-- start --

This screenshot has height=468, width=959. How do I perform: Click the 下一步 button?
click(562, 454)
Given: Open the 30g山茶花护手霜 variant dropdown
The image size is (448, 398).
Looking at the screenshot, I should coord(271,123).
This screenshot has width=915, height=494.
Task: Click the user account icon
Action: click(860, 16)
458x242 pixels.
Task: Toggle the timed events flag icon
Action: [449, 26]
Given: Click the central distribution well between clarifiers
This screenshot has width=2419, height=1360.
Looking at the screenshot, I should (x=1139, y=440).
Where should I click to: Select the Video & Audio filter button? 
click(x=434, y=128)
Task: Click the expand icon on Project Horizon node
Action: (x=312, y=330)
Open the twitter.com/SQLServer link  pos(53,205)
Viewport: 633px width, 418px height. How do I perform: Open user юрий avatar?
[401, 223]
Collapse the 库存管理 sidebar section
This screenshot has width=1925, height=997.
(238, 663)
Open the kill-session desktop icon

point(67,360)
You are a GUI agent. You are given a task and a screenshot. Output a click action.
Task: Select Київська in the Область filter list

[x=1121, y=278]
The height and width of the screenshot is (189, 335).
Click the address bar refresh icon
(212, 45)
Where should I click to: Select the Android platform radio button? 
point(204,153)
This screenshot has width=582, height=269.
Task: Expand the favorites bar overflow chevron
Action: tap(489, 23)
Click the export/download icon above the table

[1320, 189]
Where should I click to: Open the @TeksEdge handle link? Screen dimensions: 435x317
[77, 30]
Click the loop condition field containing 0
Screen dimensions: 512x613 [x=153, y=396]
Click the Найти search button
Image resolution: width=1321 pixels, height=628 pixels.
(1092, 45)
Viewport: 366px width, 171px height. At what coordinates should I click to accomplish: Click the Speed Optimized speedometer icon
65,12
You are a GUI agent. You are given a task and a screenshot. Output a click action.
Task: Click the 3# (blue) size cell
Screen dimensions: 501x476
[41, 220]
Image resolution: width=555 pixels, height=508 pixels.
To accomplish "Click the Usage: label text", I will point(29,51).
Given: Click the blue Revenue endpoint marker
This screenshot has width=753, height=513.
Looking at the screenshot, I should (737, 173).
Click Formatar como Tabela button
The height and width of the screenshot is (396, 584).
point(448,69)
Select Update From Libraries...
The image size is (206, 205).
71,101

-- end --

Select each line of the listing above that contains the string "blue", matching case exactly.

#### [WRITTEN SOLUTION]
Task: Click the 3# (blue) size cell
Given: Click the blue Revenue endpoint marker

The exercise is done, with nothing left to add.